Montanelli, inedito sulla sua Firenze

A quattro anni dalla scomparsa, esce un testo inedito di Indro Montanelli, dal titolo La mia Firenze, pubblicato da FM edizioni di San Miniato per i Quaderni della Fondazione Montanelli Bassi Fucecchio, dove l’originale è conservato.

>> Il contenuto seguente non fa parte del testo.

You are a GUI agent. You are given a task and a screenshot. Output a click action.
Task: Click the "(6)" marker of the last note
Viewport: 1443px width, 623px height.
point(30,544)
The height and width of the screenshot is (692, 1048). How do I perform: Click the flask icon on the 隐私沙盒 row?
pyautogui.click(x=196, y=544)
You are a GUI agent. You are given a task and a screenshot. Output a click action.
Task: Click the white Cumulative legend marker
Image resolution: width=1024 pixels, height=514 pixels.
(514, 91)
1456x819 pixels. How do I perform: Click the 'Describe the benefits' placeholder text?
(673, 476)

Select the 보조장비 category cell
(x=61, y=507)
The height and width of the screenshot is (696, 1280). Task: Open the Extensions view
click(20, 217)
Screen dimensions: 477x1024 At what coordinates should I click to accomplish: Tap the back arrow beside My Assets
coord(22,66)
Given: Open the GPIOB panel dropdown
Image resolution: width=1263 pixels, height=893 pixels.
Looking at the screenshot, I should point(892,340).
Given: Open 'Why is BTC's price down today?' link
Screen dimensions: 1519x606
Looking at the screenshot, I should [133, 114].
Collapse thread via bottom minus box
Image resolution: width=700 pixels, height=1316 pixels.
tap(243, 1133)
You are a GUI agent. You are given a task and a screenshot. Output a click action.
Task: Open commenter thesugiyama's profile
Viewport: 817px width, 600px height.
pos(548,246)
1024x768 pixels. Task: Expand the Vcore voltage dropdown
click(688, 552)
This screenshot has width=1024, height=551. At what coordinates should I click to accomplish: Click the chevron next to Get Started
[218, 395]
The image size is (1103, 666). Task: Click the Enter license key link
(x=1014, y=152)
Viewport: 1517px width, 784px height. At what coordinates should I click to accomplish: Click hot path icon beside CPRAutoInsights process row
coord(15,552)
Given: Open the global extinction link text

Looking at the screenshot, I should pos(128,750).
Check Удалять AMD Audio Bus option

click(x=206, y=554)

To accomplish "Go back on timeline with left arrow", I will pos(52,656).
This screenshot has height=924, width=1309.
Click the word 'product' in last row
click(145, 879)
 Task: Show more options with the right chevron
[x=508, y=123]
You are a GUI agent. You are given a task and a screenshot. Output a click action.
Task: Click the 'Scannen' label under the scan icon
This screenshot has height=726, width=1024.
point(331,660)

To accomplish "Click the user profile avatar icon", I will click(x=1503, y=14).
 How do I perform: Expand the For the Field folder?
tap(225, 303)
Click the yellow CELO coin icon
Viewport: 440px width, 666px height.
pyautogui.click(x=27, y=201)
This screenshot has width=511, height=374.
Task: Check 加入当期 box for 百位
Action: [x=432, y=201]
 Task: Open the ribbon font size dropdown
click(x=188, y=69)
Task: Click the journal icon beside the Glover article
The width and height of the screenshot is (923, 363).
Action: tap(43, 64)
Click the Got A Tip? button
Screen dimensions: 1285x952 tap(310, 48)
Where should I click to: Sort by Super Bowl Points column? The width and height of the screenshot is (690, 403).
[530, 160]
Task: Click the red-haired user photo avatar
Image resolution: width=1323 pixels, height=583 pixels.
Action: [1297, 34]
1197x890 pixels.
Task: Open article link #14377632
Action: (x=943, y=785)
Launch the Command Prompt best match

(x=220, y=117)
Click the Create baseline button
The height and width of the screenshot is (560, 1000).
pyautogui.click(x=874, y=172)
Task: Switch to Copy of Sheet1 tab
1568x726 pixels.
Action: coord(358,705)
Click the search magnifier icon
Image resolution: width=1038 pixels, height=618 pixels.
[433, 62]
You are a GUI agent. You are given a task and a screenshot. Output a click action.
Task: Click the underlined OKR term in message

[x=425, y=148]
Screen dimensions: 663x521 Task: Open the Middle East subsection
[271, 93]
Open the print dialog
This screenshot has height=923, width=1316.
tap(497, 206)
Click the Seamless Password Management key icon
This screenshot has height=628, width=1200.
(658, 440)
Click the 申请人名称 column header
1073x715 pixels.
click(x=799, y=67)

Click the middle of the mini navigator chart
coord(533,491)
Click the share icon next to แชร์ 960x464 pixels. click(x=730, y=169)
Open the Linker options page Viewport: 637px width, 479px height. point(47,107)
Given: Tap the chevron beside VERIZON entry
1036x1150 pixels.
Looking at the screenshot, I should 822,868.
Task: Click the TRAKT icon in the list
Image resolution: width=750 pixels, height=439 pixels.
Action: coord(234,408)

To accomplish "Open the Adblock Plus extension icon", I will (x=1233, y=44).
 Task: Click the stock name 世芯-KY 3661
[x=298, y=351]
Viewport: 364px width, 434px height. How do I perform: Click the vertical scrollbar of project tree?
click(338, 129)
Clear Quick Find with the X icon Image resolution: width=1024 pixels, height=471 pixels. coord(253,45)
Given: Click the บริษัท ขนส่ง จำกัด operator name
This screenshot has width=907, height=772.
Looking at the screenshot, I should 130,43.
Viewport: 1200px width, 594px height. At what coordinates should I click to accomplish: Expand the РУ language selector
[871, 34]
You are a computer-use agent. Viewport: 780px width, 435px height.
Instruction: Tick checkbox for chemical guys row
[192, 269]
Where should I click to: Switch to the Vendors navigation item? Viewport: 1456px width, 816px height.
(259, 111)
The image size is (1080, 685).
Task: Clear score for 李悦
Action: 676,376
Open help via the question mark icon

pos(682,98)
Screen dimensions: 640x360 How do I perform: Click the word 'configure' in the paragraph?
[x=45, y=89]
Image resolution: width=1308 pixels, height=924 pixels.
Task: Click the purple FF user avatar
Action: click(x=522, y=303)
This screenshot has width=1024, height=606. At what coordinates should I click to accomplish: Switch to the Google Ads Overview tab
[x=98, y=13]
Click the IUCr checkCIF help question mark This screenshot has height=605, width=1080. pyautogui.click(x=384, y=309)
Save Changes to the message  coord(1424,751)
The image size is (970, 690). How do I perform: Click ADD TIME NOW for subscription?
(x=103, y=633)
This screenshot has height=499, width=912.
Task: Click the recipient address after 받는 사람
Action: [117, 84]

Si tratta di un testo scritto con la celebre macchina «Lettera 22», in cui il giornalista nato a Fucecchio spiega i motivi del suo essere fiorentino, sia quelli geografici («I miei antenati granducali - scrive - preferirono costruire la casa di campagna in cui vidi la luce in un avvallamento che le toglie respiro e orizzonte, ma che tuttavia è ancora nel contado fiorentino; piuttosto che issarlo sopra un monticello librato sulla vasta pineta tesa come un tappeto tra il padule di Fucecchio e quello di Bientina, ma che già appartiene alla Lucchesia») che quelli sentimentali («La seconda ragione può apparir casuale, ma non è: e consiste nella faccia del profeta Abacuc che, scolpito da Donatello, ancora sta nel Duomo di Firenze. Una faccia che, con schietto orgoglio, conservo in bella mostra riprodotta nel mio studio: perché m'assomiglia, pari pari»). L’inedito sarà presentato sabato 26 novembre, a Fucecchio.